Stored data entries:
*** Begin section ***

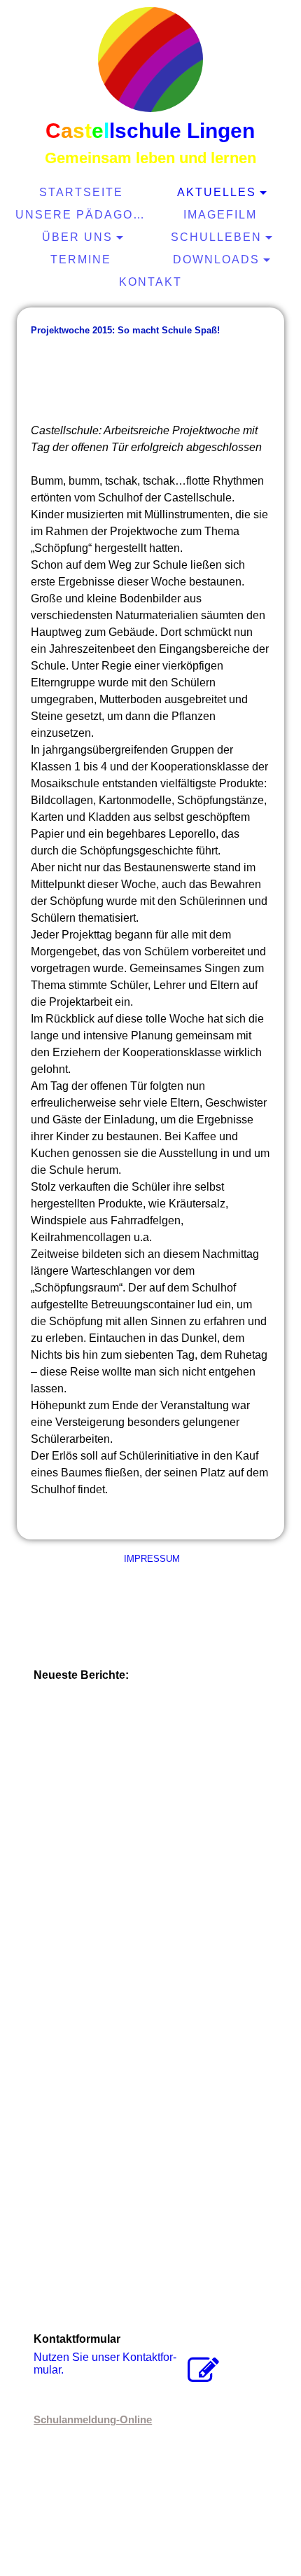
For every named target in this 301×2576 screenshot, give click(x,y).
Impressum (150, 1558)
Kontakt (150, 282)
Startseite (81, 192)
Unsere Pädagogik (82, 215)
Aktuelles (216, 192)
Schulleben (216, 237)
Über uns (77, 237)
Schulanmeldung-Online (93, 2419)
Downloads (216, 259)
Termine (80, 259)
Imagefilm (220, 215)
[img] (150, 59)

*** End section ***

TASK BRIEF: Repeat, without change, each line of the data above from the one that contains "Kontakt (150, 282)" through the final line, counting both.

THE COMPLETED TASK:
Kontakt (150, 282)
Startseite (81, 192)
Unsere Pädagogik (82, 215)
Aktuelles (216, 192)
Schulleben (216, 237)
Über uns (77, 237)
Schulanmeldung-Online (93, 2419)
Downloads (216, 259)
Termine (80, 259)
Imagefilm (220, 215)
[img] (150, 59)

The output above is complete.